Narrowing the divide that much “makes a huge difference in reconstruction down the road,” says Scott, who repaired Nayelli’s lip when she was 5 months old. “[Drs. Kassam and Chiang] were able to stretch her lip a little bit and mold her nose so that the surgery that I did was technically easier and had, I think, a better outcome than it would have without the NAM,” he adds.

Nayelli had her palate repair surgery on January 31, and celebrated her first birthday in the hospital four days later. A tiny rock star, she had well-wishers from her cleft team visiting all day. Hospital staff decorated her room and brought presents, balloons and cake.

A month later, the little girl with big blue eyes like her mom’s is as beguiling and flirtatious as any 1-year-old. On this bright Sunday in March, the Vieira family—Carol, Garrison and Nayelli, plus big brother Micah, 9, and sister Alyssa, 2, and the family dog, Tao—walk the beach near their island home. The wind is nippy, but the warmth of the sun hints at the season to come. Clad in fleece, Nayelli takes a bottle from her mom as the two perch atop an overturned rowboat. The sisters take turns riding on their parents’ shoulders, while Micah, dreaming of his upcoming baseball season, snaps a ball into his glove. “We have a really happy family,” he says, mostly to himself.

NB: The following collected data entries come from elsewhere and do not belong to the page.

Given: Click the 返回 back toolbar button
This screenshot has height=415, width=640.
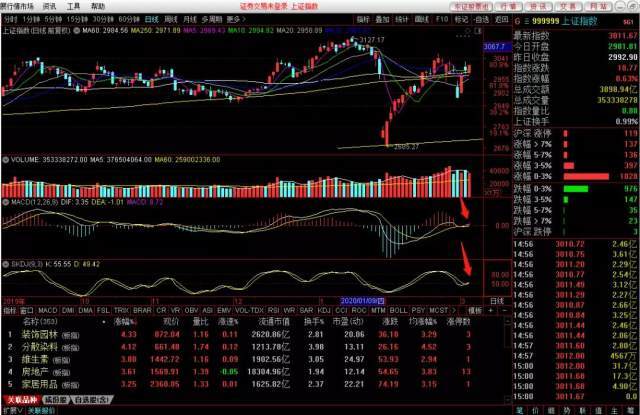Looking at the screenshot, I should tap(501, 19).
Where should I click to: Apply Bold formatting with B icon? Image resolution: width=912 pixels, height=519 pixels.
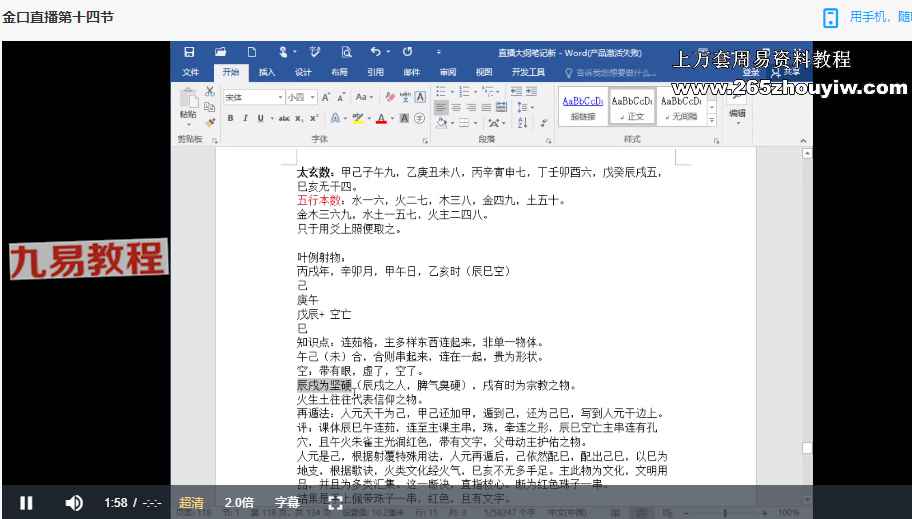click(230, 118)
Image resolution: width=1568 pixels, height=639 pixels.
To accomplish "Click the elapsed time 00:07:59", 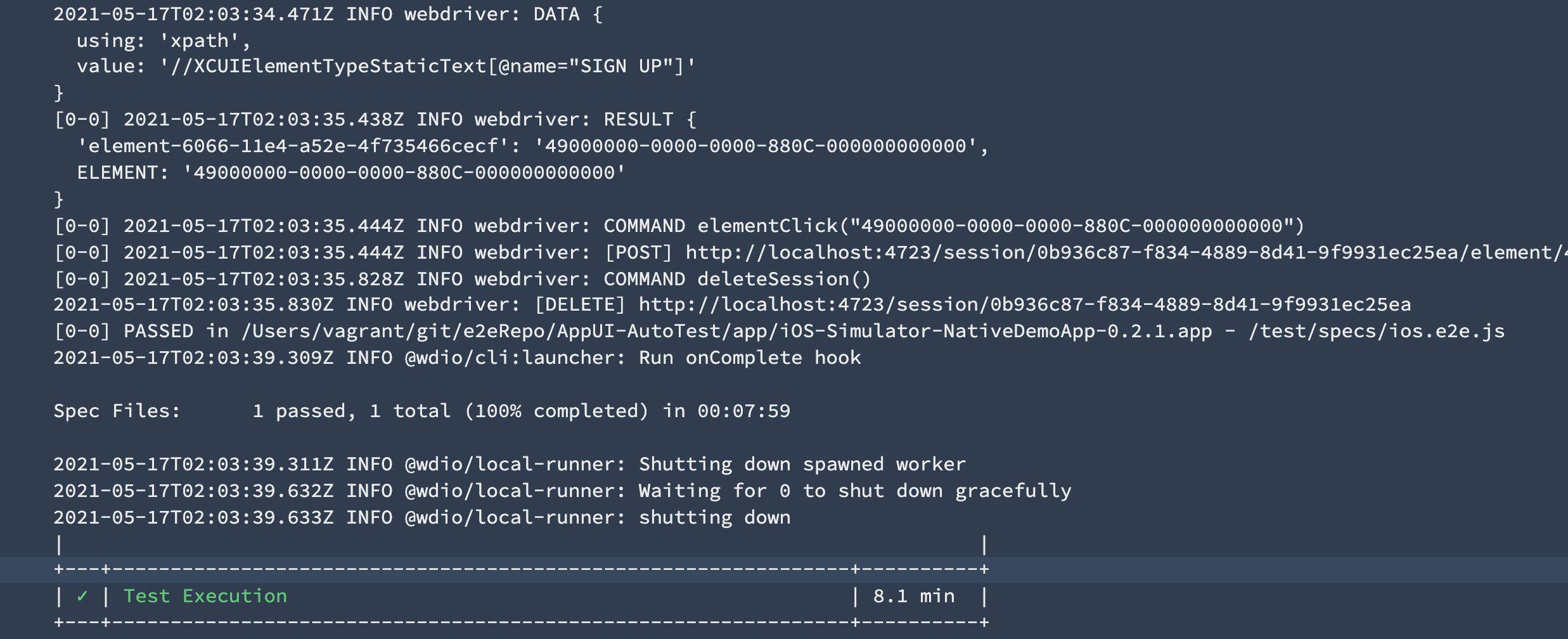I will click(x=743, y=411).
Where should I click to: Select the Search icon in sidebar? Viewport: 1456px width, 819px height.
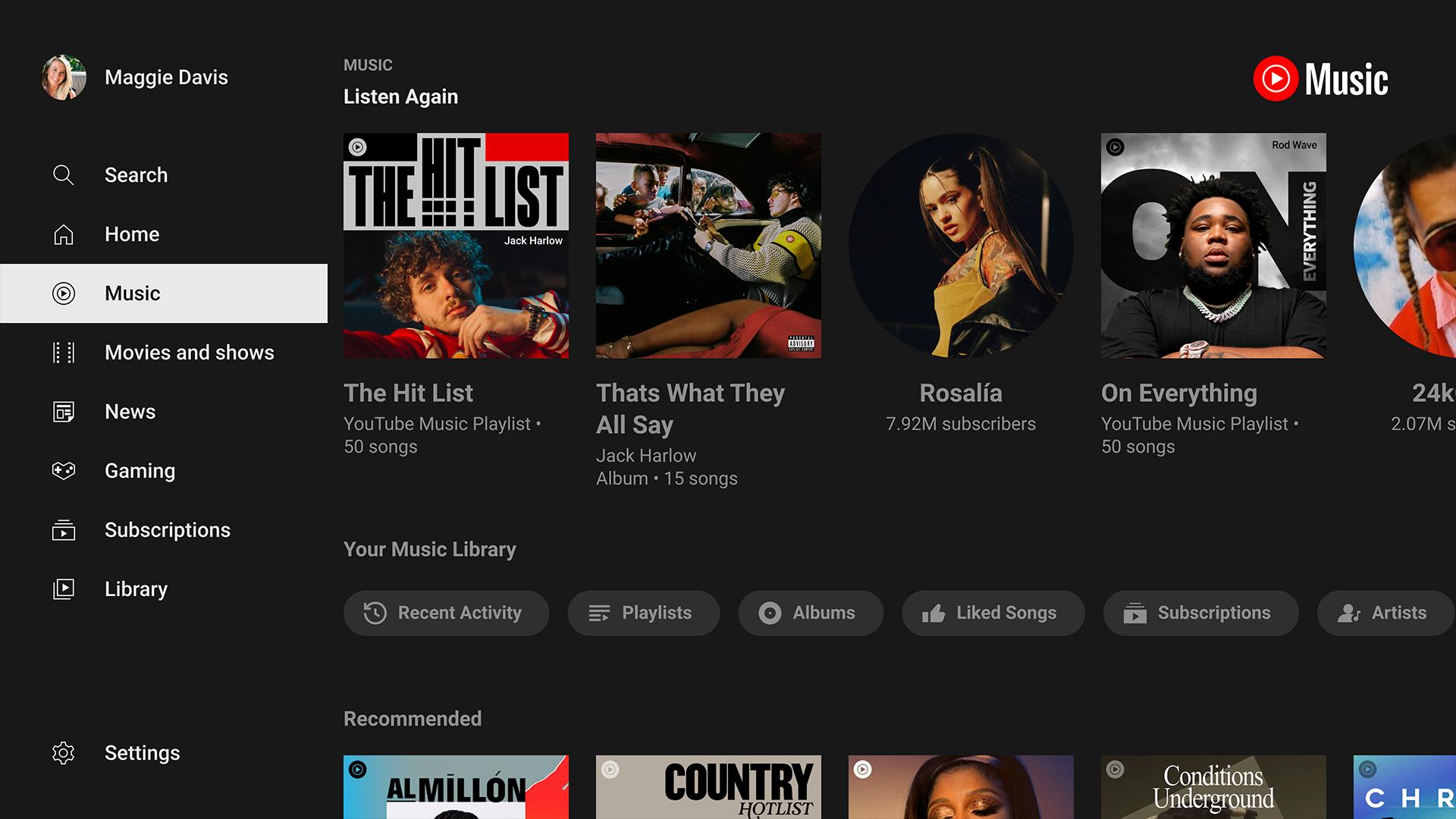point(63,174)
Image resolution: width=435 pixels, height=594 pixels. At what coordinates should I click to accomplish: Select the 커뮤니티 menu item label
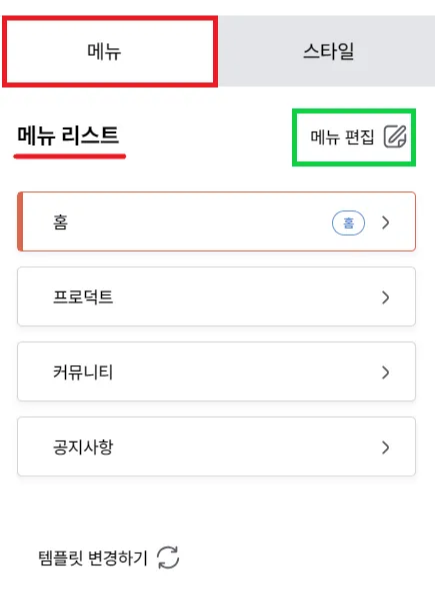83,372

Side by side in a double stroller, the Vieira sisters look, well, like sisters. Only the faint scars on Nayelli’s upper lip indicate what she has been through to get to this glorious spring day. Her nose is not quite symmetrical and will require more surgery once she finishes growing, likely well into her teens.

“These kids typically require procedures even when they are not kids anymore,” says Arnold Lee, the surgeon. “It’s a lifelong process, really. We do expect to be working with patients and their families for a long time.”

In many of these kids, the growth of the upper jaw lags behind that of the rest of the face, resulting in a pronounced underbite that the surgeons will have to correct. Most children born with cleft palate eventually need braces. No one can predict what Nayelli may need down the road. “It’s a moving target,” says Scott, the other surgeon. “We care very much about how these children look, but in the end, we care most about how they function.”

Nayelli’s baby teeth are just beginning to come in, and the Tufts dentists are monitoring that milestone closely. In children with cleft palate, the teeth can be too small, or conical, or just the wrong shape. That doesn’t matter so much with baby teeth, though, so for now, the goal is to prevent decay. “She’s already had a lot of surgery,” says Chiang. “We want to take care of those teeth so she doesn’t get cavities and wind up in the operatory.”

It’s been more than six months since Nayelli completed her NAM treatment, and the little girl no longer recognizes Chiang. It is bittersweet for the pediatric dentist, who admits she has grown attached to her first NAM patient.

After Nayelli’s palate repair surgery, Chiang was among the birthday visitors in her hospital room. She cried when she saw how much Nayelli had grown, how different she looked after her operation. Though they don’t see each other regularly anymore, Chiang says she can’t forget the little girl and her own role “in the early stages of her lifetime.”

This article first appeared in the spring 2012 Tufts Dental Medicine magazine.